Is it the dawn of a new dark age? Where fact is drowned in a sea of shit? It is ironic that unfettered access to the entirety of human knowledge leads here, or is it inevitable (or both)?
So many questions, yet this much is known,
Gatekeepers cry as the gates are thrown down.
The good old catholic church reacted almost identically when the bible was translated from Latin and made available in print to almost everyone. They also claimed epistemological irreplaceable expertness and claimed it a grave danger for people to think and communicate their own (wrong!) thoughts. The interpretation of the bible was the science of the day.
Whenever “the science” is invoked in the media at large it is about power and politics, not science. No one really cares how much francium is out there.
Anybody claiming epistemological primacy / supremacy is a priest, a manufacturer of narratives about what and how the world is, what one needs to do or not do, what is good and what is bad.

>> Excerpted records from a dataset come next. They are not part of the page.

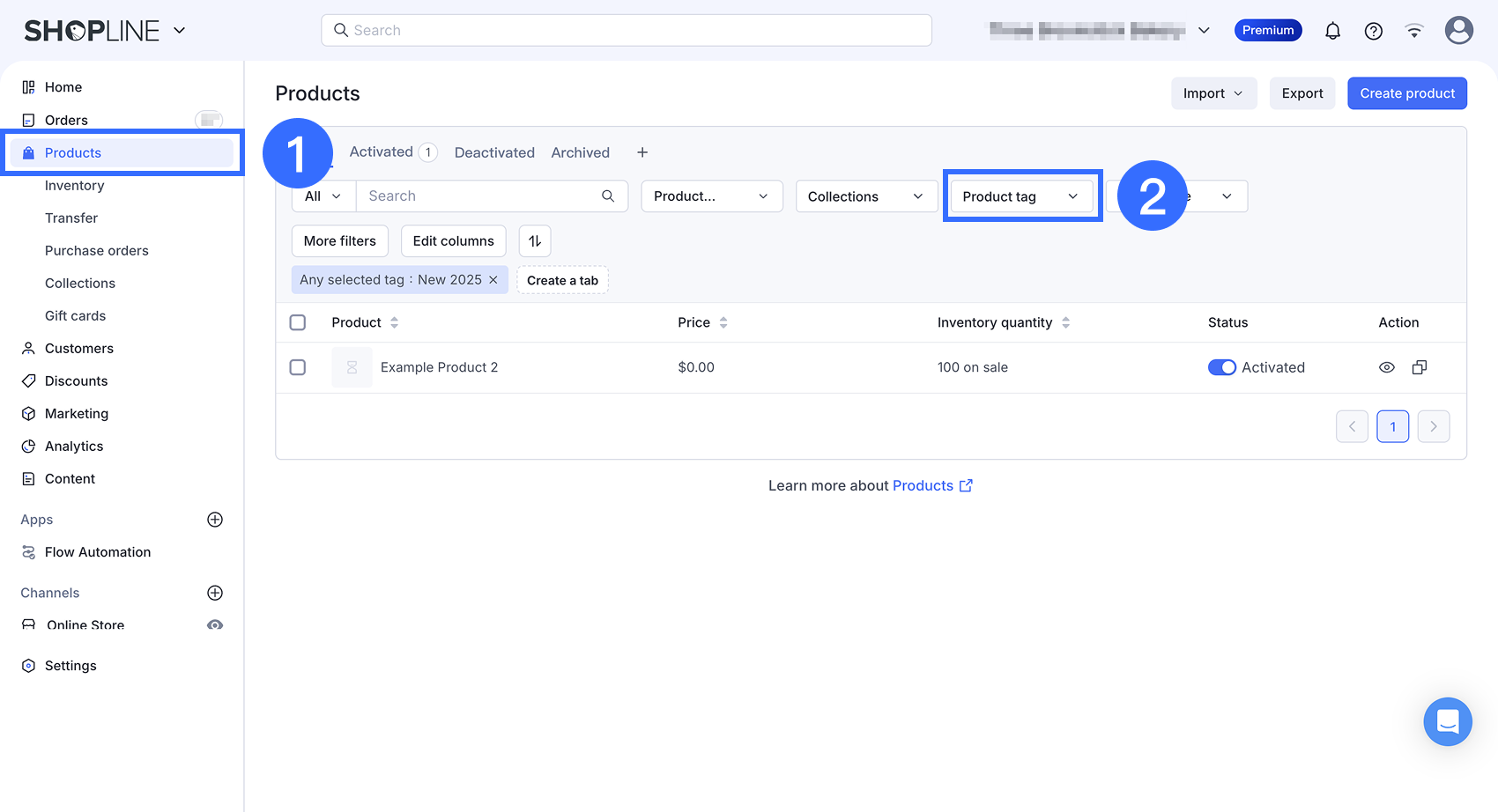Click the user profile avatar icon
Image resolution: width=1498 pixels, height=812 pixels.
pos(1458,31)
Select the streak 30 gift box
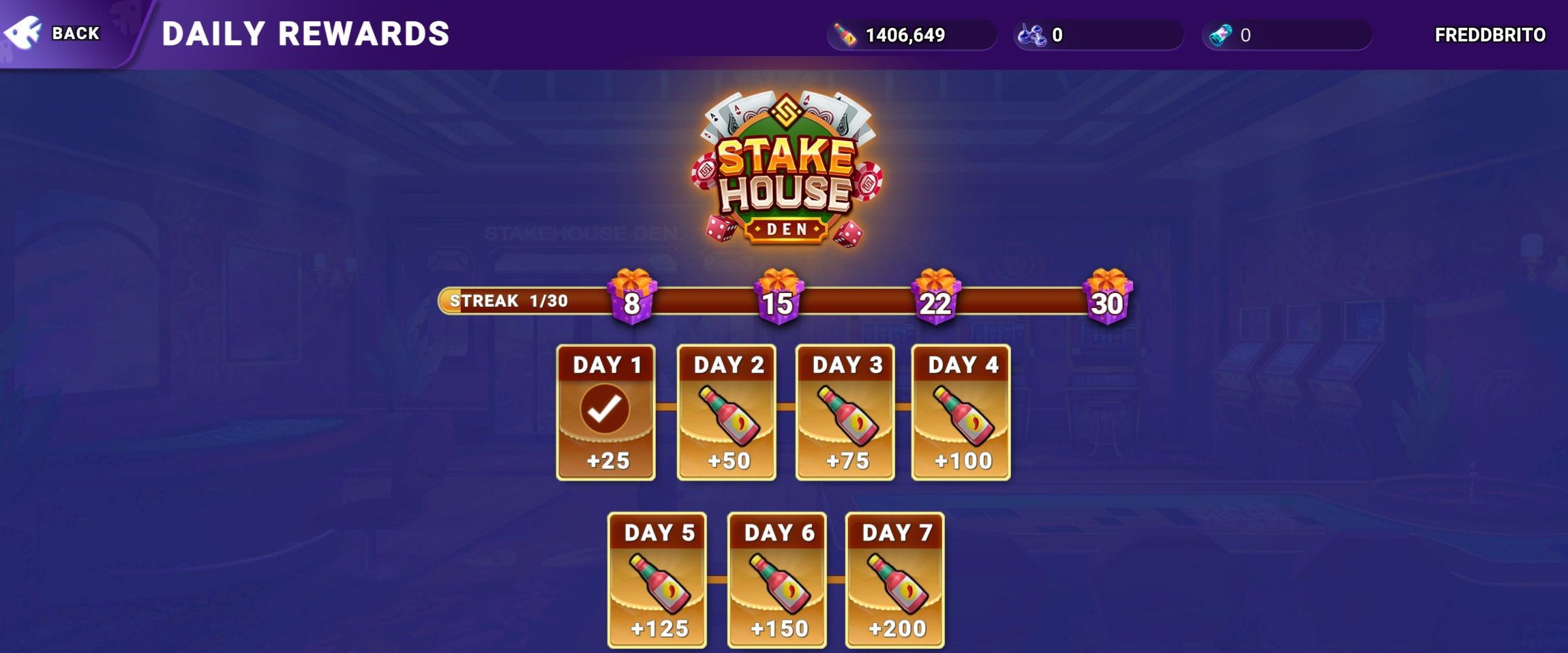Image resolution: width=1568 pixels, height=653 pixels. (x=1107, y=297)
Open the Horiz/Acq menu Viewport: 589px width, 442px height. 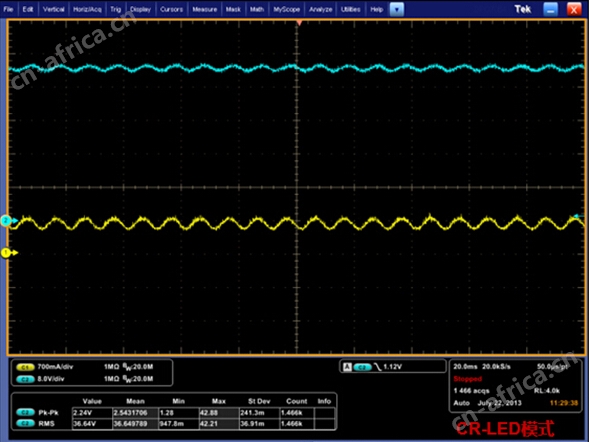87,9
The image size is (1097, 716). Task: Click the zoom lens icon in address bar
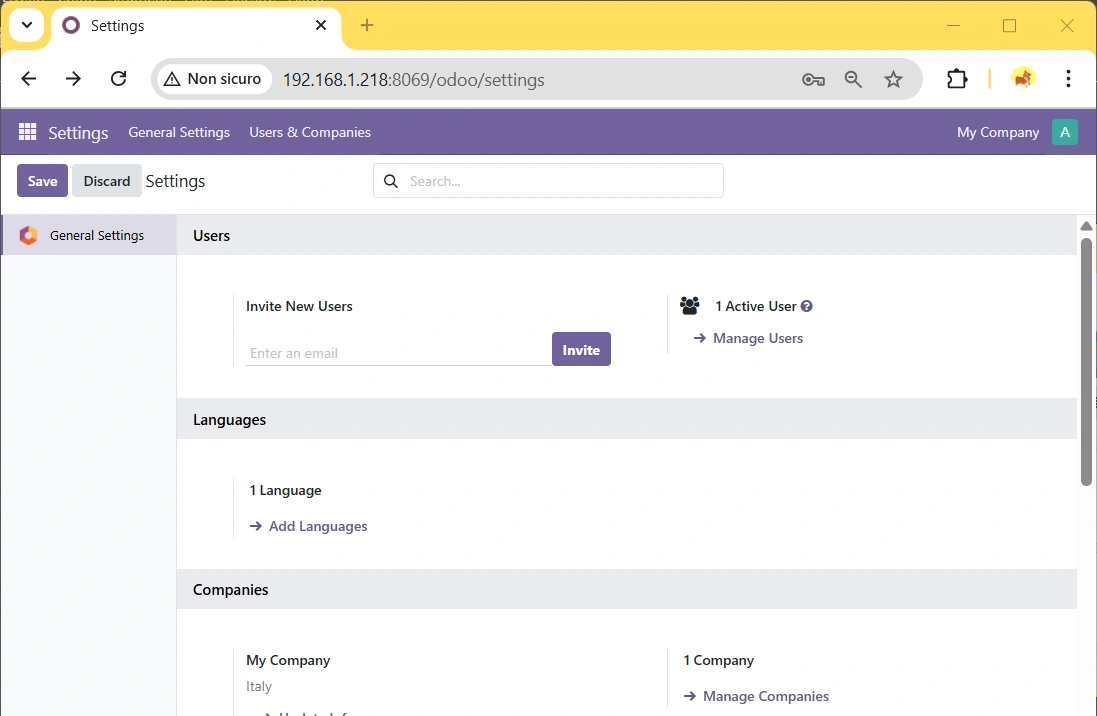click(853, 78)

This piece is part of a large campaign to justify control of the latest communication platforms by the current priesthood class. It is the equivalent of arguing for control of the printing presses by the catholic church.
I thought this was a libertarian blog.
Person who thinks actual subject matter expertise can be replaced by guys doing their own research doesn’t bother to do his own research. Film at 11.
It says on top: “Often libertarian”. Guess I took the founder at his word.
Why the need to be insulting online to people you don’t know?
You trust your experts, I guess. Good luck wearing your mask outdoors and feeling righteous about it.
So I read the entire article.
This is the genteel, well-polished, intellectual side of totalitarianism talking. Leiter — whose work I generally respect — is affirmatively shilling for the bad guys now.
Historically, his sorts of oh-so-reasonable arguments have been employed to justify repression that has led to mass murder on an industrial scale.
In other words, the very argument that he employs is actually an argument for shutting him up and not allowing him to say the sorts of things that he is saying here in this article.
I take it Kant would be displeased with this. I know that I am.
He pretty much agrees with you in his last paragraph. Which makes me wonder why he wrote the article in the first place. If we could trust the censors, we could just have censorship, we wouldn’t need the elaborate schemes he described… which anyway require trusting the censors.
If we could trust the censors, we could just have censorship, we wouldn’t need the elaborate schemes he described… which anyway require trusting the censors.
Not, of course, that anybody’s advocating censorship.